Summary. The paper introduces sketch vectors for geometric objects J defined via the min-dist function v_i(J) = inf_{p ∈ J} ||p - q_i|| over points q_i in a set Q, with the Euclidean distance on these vectors serving as the induced distance. It claims that for hyperplanes this connects directly to the sensitivity sampling framework to achieve relative-error preservation with |Q| = O(d/ε²). For other shapes it requires a minimum-distance parameter ρ and bounded domain L, yielding |Q| = Õ((L/ρ) · 1/ε²) in d=2; for k-piece trajectories the bound becomes Õ((L/ρ)·k³ / ε²) for for-all approximations, and exact reconstruction is possible under similar restrictions.

Significance. If the stated sample-size bounds are rigorously established, the approach supplies a simple, parameter-light sketching primitive for min-dist distances on geometric objects that leverages an existing sensitivity-sampling result for the hyperplane case and gives explicit dependence on shape complexity k for trajectories. The for-all approximation and exact-reconstruction claims for piecewise-linear objects would be of interest in computational geometry applications.

major comments (1)
  1. [Abstract] Abstract: the central sample-size claims (Q = O(d/ε²) for hyperplanes; Õ((L/ρ)·k³ / ε²) for k-piece trajectories) are asserted without any derivation, proof sketch, or error analysis supplied in the text, rendering the load-bearing quantitative statements unverifiable from the given material.

Simulated Author's Rebuttal

1 responses · 0 unresolved

We thank the referee for the constructive feedback. Below we address the sole major comment regarding the presentation of the central sample-size claims.

read point-by-point responses
  1. Referee: [Abstract] Abstract: the central sample-size claims (Q = O(d/ε²) for hyperplanes; Õ((L/ρ)·k³ / ε²) for k-piece trajectories) are asserted without any derivation, proof sketch, or error analysis supplied in the text, rendering the load-bearing quantitative statements unverifiable from the given material.

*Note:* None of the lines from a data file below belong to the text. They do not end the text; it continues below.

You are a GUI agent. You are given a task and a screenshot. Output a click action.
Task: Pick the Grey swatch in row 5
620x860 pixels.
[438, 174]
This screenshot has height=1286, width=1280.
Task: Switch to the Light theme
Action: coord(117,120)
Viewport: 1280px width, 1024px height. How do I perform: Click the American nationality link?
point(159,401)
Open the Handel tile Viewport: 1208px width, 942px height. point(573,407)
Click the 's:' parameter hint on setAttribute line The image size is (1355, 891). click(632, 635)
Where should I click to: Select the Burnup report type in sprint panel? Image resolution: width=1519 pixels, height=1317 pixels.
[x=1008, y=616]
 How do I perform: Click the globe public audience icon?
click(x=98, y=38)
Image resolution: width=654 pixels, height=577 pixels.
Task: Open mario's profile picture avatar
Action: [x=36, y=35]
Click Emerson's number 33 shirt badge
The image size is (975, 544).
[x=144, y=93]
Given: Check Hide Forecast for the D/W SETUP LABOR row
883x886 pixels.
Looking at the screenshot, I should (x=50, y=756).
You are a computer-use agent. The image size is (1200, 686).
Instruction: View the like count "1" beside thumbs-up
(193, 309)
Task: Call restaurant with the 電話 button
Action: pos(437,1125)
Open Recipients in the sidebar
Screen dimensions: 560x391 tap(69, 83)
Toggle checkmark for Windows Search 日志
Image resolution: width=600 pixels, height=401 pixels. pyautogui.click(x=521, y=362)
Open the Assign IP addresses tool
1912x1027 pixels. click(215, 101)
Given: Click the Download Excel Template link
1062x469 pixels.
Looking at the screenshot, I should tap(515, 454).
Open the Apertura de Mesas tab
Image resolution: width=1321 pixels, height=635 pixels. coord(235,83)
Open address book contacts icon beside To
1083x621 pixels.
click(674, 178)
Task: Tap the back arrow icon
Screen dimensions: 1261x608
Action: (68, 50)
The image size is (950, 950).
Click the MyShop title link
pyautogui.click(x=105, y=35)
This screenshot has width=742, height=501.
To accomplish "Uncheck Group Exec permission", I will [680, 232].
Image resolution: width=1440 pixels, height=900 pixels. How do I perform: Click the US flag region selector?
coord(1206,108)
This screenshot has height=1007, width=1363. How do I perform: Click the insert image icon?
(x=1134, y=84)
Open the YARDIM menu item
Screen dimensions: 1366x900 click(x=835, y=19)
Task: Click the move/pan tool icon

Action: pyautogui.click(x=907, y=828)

    Authors: The abstract is intended as a high-level summary. The hyperplane bound follows from a direct reduction to sensitivity sampling (detailed in Section 3), where the min-dist function on hyperplanes is shown to have per-point sensitivity O(1) after appropriate normalization, immediately yielding the O(d/ε²) size via the standard sensitivity-sampling theorem of Braverman et al. The trajectory bound is obtained in Section 5 by (i) applying the 2D shape bound to each linear piece, (ii) taking a union bound over the k pieces, and (iii) incurring an extra k² factor from a discretization argument that controls the interaction between pieces; the resulting Õ((L/ρ)·k³/ε²) size is therefore explicit. Nevertheless, we agree that the abstract itself supplies no derivation or pointer, which can make the quantitative claims hard to verify at first reading. We will therefore revise the abstract to include a one-sentence indication of the sensitivity-sampling connection for hyperplanes and the union-bound argument for trajectories. revision: yes

Circularity Check

0 steps flagged

No significant circularity identified

full rationale

The paper routes its hyperplane case through the external sensitivity-sampling framework to obtain the O(d/ε²) bound, rather than deriving it from any internally fitted or self-defined quantity. Non-hyperplane results are explicitly conditioned on the independent parameters ρ and L; the stated sample-size expressions follow directly from these restrictions without reducing to a fit or renaming of the target quantity itself. No load-bearing self-citations, uniqueness theorems, or ansatzes appear in the derivation chain.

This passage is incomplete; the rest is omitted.